### Work item
As an exercise, copy out the entries exactly as written.

### Data extract
————

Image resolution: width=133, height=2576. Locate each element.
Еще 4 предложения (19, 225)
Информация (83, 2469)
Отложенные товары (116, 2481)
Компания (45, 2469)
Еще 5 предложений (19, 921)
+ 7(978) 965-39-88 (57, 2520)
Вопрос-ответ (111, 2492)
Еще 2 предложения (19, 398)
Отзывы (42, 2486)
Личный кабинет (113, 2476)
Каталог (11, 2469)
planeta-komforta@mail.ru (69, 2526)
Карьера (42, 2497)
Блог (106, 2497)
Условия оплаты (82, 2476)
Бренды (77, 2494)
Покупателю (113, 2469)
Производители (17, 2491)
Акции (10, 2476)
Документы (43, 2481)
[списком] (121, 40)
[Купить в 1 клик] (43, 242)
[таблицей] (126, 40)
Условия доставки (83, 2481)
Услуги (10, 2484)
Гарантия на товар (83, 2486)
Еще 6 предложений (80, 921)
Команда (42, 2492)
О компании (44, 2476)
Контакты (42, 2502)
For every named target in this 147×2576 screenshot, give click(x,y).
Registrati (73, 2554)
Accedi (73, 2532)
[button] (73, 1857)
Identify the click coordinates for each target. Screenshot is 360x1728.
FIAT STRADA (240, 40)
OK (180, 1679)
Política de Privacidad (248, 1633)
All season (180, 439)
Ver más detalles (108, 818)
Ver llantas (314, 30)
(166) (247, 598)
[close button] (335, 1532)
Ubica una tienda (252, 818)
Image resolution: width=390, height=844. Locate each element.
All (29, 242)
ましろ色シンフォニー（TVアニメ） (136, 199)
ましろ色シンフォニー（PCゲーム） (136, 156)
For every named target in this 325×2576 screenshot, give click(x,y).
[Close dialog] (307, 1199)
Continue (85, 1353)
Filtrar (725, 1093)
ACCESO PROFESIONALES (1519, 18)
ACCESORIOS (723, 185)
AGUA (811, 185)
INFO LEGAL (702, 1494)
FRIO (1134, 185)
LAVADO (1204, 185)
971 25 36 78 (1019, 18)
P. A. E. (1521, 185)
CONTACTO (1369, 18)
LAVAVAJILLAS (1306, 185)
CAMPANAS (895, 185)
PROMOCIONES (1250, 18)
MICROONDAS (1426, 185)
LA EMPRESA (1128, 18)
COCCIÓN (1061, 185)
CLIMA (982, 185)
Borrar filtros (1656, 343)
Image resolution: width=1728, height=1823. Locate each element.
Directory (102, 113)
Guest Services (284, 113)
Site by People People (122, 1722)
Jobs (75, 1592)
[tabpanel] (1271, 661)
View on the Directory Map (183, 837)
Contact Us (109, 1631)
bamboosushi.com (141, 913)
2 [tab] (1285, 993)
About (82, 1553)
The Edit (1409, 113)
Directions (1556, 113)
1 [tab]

————

### Answer box
Image resolution: width=133, height=2576. Locate each element.
Еще 4 предложения (19, 225)
Информация (83, 2469)
Отложенные товары (116, 2481)
Компания (45, 2469)
Еще 5 предложений (19, 921)
+ 7(978) 965-39-88 (57, 2520)
Вопрос-ответ (111, 2492)
Еще 2 предложения (19, 398)
Отзывы (42, 2486)
Личный кабинет (113, 2476)
Каталог (11, 2469)
planeta-komforta@mail.ru (69, 2526)
Карьера (42, 2497)
Блог (106, 2497)
Условия оплаты (82, 2476)
Бренды (77, 2494)
Покупателю (113, 2469)
Производители (17, 2491)
Акции (10, 2476)
Документы (43, 2481)
[списком] (121, 40)
[Купить в 1 клик] (43, 242)
[таблицей] (126, 40)
Условия доставки (83, 2481)
Услуги (10, 2484)
Гарантия на товар (83, 2486)
Еще 6 предложений (80, 921)
Команда (42, 2492)
О компании (44, 2476)
Контакты (42, 2502)
For every named target in this 147×2576 screenshot, give click(x,y).
Registrati (73, 2554)
Accedi (73, 2532)
[button] (73, 1857)
Identify the click coordinates for each target. Screenshot is 360x1728.
FIAT STRADA (240, 40)
OK (180, 1679)
Política de Privacidad (248, 1633)
All season (180, 439)
Ver más detalles (108, 818)
Ver llantas (314, 30)
(166) (247, 598)
[close button] (335, 1532)
Ubica una tienda (252, 818)
Image resolution: width=390, height=844. Locate each element.
All (29, 242)
ましろ色シンフォニー（TVアニメ） (136, 199)
ましろ色シンフォニー（PCゲーム） (136, 156)
For every named target in this 325×2576 screenshot, give click(x,y).
[Close dialog] (307, 1199)
Continue (85, 1353)
Filtrar (725, 1093)
ACCESO PROFESIONALES (1519, 18)
ACCESORIOS (723, 185)
AGUA (811, 185)
INFO LEGAL (702, 1494)
FRIO (1134, 185)
LAVADO (1204, 185)
971 25 36 78 (1019, 18)
P. A. E. (1521, 185)
CONTACTO (1369, 18)
LAVAVAJILLAS (1306, 185)
CAMPANAS (895, 185)
PROMOCIONES (1250, 18)
MICROONDAS (1426, 185)
LA EMPRESA (1128, 18)
COCCIÓN (1061, 185)
CLIMA (982, 185)
Borrar filtros (1656, 343)
Image resolution: width=1728, height=1823. Locate each element.
Directory (102, 113)
Guest Services (284, 113)
Site by People People (122, 1722)
Jobs (75, 1592)
[tabpanel] (1271, 661)
View on the Directory Map (183, 837)
Contact Us (109, 1631)
bamboosushi.com (141, 913)
2 [tab] (1285, 993)
About (82, 1553)
The Edit (1409, 113)
Directions (1556, 113)
1 [tab]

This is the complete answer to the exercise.